Por que o automobilismo precisa de novos ídolos
 
A temporada 2019 é a segunda do Mundial de F1 sem um piloto brasileiro no grid de largada, algo que não acontecia desde os anos 1960. Há nomes em potencial que almejam estar na elite do automobilismo e estão próximos, casos de Sérgio Sette Câmara e Pietro Fittipaldi, e outros que sobem a chamada ‘escadinha’ para um dia chegarem lá, como Enzo Fittipaldi, Felipe Drugovich, Gianluca Petecof, Caio Collet ou Igor Fraga.
 
No momento, os fãs brasileiros que se acostumaram a ver Senna vencer corridas e conquistar títulos têm, em boa parte, admiração por Lewis Hamilton, fã incondicional do tricampeão do mundo, sua grande referência nas pistas.

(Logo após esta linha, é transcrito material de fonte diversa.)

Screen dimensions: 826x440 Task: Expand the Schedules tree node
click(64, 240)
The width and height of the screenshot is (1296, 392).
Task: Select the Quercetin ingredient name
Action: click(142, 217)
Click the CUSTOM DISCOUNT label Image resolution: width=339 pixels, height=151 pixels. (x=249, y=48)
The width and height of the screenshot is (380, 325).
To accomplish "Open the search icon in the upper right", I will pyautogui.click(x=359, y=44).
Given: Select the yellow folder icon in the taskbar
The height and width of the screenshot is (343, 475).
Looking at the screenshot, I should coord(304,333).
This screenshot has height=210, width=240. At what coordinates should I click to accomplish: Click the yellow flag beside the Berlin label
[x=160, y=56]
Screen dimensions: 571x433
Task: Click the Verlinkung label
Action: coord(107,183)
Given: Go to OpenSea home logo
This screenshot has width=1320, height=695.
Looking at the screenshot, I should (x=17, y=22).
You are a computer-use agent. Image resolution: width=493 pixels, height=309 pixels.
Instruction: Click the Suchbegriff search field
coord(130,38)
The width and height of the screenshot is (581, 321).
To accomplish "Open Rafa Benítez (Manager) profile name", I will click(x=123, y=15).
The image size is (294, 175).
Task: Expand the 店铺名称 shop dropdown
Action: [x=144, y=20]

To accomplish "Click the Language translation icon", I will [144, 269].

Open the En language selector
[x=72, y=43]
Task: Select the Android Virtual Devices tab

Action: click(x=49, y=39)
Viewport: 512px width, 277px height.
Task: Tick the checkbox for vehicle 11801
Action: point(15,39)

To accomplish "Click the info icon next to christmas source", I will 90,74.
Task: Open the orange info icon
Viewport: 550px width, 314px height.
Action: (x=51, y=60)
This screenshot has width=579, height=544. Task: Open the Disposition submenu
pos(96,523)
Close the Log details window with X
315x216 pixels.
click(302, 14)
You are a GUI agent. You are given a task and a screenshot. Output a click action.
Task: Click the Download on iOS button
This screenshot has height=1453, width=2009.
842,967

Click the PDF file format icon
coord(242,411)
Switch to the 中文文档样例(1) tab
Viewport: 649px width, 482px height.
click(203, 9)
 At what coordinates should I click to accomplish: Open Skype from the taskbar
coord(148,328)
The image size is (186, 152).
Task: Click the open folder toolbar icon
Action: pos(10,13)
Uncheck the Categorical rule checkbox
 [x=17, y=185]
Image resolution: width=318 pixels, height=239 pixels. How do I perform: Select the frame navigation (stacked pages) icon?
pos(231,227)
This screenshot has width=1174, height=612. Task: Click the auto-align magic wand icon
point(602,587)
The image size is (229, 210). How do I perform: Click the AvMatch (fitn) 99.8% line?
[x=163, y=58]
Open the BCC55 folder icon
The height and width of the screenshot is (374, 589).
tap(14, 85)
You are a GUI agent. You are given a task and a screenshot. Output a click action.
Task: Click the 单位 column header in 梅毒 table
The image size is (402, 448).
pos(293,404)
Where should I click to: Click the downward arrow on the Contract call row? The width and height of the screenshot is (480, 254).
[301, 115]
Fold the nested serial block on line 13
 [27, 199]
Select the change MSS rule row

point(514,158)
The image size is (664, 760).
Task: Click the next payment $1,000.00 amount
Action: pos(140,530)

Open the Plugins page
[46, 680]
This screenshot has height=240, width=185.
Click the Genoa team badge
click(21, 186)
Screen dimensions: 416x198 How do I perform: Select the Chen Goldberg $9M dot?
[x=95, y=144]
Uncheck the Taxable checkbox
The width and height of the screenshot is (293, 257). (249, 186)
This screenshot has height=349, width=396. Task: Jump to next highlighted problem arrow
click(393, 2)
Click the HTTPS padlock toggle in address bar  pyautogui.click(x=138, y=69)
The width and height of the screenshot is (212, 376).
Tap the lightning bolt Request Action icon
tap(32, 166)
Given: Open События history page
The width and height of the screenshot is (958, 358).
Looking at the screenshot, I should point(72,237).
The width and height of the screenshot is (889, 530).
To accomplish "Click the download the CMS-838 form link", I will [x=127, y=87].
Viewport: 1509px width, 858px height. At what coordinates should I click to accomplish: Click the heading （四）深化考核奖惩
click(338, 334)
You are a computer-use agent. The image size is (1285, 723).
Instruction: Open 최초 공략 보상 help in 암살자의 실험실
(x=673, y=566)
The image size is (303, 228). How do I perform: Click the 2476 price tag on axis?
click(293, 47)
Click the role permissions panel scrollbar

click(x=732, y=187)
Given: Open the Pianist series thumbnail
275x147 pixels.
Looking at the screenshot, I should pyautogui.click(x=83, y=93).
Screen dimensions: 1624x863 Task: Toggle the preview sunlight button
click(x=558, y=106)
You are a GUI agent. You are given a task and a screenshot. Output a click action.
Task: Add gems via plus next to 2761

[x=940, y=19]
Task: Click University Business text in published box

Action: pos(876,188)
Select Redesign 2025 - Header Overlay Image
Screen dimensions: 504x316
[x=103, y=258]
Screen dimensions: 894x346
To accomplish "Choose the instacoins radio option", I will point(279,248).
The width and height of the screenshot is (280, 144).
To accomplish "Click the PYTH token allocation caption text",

Enzo Fittipaldi e Gianluca Petecof fazem parte da geração de novos pilotos brasileiros (Foto: Prema Powerteam)

Mas para Erich Beting, é importante que nasçam novos ídolos locais para que novas gerações interessadas pelo automobilismo possam surgir. Da mesma forma, quanto maior for a gama de amantes do esporte a motor, maior também vai ser o potencial de alcance da marca Ayrton Senna.

 
“A geração que está chegando aí, com os pais na casa dos 35 até os 50 anos… esse cara foi fãzaço do Senna e perpetuou para o filho a imagem do herói. Acho que é um pouco como se cria a base de uma torcida de futebol no Brasil, algo passado de geração para geração. Os pais que viram o Senna, e falo por experiência familiar: teve uma vez que a gente reuniu a nova geração e ficávamos todos, homens e mulheres, olhando o documentário do Senna e comentando como ele era fora de série em relação a todos os outros para os filhos. E o que isso cria no ideário da criança? Acho que o grande desafio vem para a geração seguinte, que seriam os nossos netos. Esses, sim, o pai ou a mãe dele vai ter de contar sobre o Senna”, afirmou.
 
“Mas para isso, acho que o que precisaria ter muito, e não depende só de quem cuida da imagem do Senna, é o fato de o automobilismo estar forte no Brasil. A perpetuação de geração que a gente tem no futebol é porque o futebol continua sendo muito forte. Ouvi as histórias do meu pai sobre o Pelé, até da minha mãe, que não gosta de futebol, mas comentava, e depois disso como é que fica? Eu consegui perpetuar isso, conto histórias de futebol para meus filhos, mas para meus ídolos. E [no automobilismo] a gente tem esse gap: quem são os ídolos de hoje? A gente não tem piloto na F1. Como isso impacta? Então isso também interfere”, disse.
 
“Pra frente, o trabalho de marca que o Instituto faz, com o personagem Senninha, com desenho animado, tudo isso ajuda. Mas a geração que vem crescendo agora não teve contato com o ídolo, e esse acho que é o grande desafio daqui pra frente, achar novos pilotos para a gente poder dizer: ‘Esse cara realmente é muito bom, mas ele não é o Senna’. Então acho que esse é o grande ponto”, finalizou Beting.